### Written request
Copy out the records word for word, everything from the line containing "Play the blonde woman serum video" down to the line containing "Action: click(870, 13)", including both of those lines.

Rows of pointing data
--- BEGIN ---

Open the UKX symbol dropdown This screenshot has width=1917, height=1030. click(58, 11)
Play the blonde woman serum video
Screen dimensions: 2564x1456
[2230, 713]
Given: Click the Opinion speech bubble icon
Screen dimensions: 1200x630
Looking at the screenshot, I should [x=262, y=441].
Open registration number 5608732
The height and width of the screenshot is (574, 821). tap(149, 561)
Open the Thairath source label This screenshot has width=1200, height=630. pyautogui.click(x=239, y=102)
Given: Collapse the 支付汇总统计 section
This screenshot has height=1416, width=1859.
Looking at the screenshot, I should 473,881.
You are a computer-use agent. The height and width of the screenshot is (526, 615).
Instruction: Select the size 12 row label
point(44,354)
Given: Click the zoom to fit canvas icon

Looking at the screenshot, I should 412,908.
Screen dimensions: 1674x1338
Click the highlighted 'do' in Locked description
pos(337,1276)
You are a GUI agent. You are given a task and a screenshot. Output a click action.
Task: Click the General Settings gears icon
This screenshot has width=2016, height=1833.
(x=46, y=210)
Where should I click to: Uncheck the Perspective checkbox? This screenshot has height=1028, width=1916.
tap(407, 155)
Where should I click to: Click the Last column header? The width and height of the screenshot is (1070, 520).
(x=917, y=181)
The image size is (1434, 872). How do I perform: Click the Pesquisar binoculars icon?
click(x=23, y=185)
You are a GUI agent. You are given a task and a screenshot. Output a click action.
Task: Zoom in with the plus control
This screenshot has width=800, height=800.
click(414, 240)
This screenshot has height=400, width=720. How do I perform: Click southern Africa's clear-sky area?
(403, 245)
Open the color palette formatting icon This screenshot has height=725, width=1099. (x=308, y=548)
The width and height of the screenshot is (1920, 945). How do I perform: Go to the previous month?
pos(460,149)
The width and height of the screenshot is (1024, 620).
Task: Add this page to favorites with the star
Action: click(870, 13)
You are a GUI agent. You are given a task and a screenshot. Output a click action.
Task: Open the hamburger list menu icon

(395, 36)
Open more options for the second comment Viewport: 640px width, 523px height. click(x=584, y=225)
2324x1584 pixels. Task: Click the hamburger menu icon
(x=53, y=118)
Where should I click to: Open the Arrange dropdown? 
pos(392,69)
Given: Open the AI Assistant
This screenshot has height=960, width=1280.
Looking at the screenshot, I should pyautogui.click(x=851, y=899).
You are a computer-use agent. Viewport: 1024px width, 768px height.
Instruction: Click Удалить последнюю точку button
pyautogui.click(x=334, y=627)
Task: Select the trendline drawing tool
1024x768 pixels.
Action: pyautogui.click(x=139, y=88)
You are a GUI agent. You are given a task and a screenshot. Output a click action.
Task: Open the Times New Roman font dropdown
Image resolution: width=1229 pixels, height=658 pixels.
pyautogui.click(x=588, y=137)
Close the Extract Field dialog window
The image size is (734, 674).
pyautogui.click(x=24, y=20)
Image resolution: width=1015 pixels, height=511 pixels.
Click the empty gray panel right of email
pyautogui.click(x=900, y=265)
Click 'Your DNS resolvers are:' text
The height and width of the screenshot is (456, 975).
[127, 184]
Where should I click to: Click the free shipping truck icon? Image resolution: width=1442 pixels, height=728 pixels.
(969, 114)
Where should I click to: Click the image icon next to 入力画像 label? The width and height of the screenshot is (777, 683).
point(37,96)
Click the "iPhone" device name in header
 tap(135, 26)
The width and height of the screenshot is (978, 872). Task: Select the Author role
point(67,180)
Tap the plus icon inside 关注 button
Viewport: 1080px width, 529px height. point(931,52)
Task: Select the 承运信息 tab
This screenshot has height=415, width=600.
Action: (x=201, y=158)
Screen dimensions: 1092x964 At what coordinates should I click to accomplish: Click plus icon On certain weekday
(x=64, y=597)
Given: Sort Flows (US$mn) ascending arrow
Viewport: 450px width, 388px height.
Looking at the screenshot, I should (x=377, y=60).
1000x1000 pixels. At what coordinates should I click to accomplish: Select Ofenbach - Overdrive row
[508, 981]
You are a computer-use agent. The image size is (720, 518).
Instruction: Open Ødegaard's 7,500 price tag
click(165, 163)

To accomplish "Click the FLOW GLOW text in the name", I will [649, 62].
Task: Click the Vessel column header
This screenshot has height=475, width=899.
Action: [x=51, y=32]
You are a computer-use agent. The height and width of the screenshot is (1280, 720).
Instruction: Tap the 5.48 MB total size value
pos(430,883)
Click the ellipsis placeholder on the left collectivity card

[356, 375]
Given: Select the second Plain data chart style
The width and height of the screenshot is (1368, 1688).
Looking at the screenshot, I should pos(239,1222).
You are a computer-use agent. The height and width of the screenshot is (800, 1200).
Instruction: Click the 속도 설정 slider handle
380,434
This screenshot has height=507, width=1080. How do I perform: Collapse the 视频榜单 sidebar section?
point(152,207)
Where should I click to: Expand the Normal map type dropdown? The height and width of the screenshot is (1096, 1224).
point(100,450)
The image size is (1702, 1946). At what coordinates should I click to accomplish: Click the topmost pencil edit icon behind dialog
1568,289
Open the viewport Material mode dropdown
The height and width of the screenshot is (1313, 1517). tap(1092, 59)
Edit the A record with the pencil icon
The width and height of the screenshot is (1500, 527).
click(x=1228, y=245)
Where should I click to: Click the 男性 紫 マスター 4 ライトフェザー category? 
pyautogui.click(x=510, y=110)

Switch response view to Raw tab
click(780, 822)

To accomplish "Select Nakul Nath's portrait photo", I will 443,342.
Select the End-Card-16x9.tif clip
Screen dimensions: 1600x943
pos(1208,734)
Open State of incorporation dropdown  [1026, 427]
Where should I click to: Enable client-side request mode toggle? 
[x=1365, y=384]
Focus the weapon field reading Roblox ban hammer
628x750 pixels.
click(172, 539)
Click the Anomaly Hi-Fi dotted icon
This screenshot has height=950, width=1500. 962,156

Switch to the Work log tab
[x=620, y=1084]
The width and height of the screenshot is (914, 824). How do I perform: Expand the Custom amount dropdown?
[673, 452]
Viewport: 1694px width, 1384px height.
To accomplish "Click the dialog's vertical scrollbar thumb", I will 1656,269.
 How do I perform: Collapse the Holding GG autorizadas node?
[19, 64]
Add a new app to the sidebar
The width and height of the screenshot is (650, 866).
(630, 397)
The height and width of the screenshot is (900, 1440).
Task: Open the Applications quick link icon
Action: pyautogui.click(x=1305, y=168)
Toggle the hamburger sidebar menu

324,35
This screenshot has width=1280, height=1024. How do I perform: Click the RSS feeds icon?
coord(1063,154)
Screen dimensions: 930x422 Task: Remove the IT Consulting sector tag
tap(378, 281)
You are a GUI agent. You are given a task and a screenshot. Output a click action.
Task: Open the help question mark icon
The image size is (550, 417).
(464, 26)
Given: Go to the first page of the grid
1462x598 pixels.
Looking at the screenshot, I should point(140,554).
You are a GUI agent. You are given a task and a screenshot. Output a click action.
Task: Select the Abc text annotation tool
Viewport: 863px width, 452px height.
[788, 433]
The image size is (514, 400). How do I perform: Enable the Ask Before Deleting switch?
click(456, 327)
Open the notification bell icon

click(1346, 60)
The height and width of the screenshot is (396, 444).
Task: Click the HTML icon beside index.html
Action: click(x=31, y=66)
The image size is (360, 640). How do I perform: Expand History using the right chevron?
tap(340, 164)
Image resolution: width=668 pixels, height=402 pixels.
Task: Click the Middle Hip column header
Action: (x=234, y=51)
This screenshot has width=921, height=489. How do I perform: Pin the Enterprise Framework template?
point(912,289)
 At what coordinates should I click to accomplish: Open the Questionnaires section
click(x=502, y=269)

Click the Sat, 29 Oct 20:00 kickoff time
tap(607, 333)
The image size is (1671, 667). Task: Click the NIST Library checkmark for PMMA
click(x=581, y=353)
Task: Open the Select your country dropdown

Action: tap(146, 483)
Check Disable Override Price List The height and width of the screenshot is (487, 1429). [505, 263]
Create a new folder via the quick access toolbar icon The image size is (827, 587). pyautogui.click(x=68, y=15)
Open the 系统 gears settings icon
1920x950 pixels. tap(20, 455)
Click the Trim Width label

--- END ---

### Answer below
Play the blonde woman serum video
Screen dimensions: 2564x1456
[2230, 713]
Given: Click the Opinion speech bubble icon
Screen dimensions: 1200x630
Looking at the screenshot, I should [x=262, y=441].
Open registration number 5608732
The height and width of the screenshot is (574, 821). tap(149, 561)
Open the Thairath source label This screenshot has width=1200, height=630. pyautogui.click(x=239, y=102)
Given: Collapse the 支付汇总统计 section
This screenshot has height=1416, width=1859.
Looking at the screenshot, I should 473,881.
You are a computer-use agent. The height and width of the screenshot is (526, 615).
Instruction: Select the size 12 row label
point(44,354)
Given: Click the zoom to fit canvas icon

Looking at the screenshot, I should 412,908.
Screen dimensions: 1674x1338
Click the highlighted 'do' in Locked description
pos(337,1276)
You are a GUI agent. You are given a task and a screenshot. Output a click action.
Task: Click the General Settings gears icon
This screenshot has width=2016, height=1833.
(x=46, y=210)
Where should I click to: Uncheck the Perspective checkbox? This screenshot has height=1028, width=1916.
tap(407, 155)
Where should I click to: Click the Last column header? The width and height of the screenshot is (1070, 520).
(x=917, y=181)
The image size is (1434, 872). How do I perform: Click the Pesquisar binoculars icon?
click(x=23, y=185)
You are a GUI agent. You are given a task and a screenshot. Output a click action.
Task: Zoom in with the plus control
This screenshot has width=800, height=800.
click(414, 240)
This screenshot has height=400, width=720. How do I perform: Click southern Africa's clear-sky area?
(403, 245)
Open the color palette formatting icon This screenshot has height=725, width=1099. (x=308, y=548)
The width and height of the screenshot is (1920, 945). How do I perform: Go to the previous month?
pos(460,149)
The width and height of the screenshot is (1024, 620).
Task: Add this page to favorites with the star
Action: click(870, 13)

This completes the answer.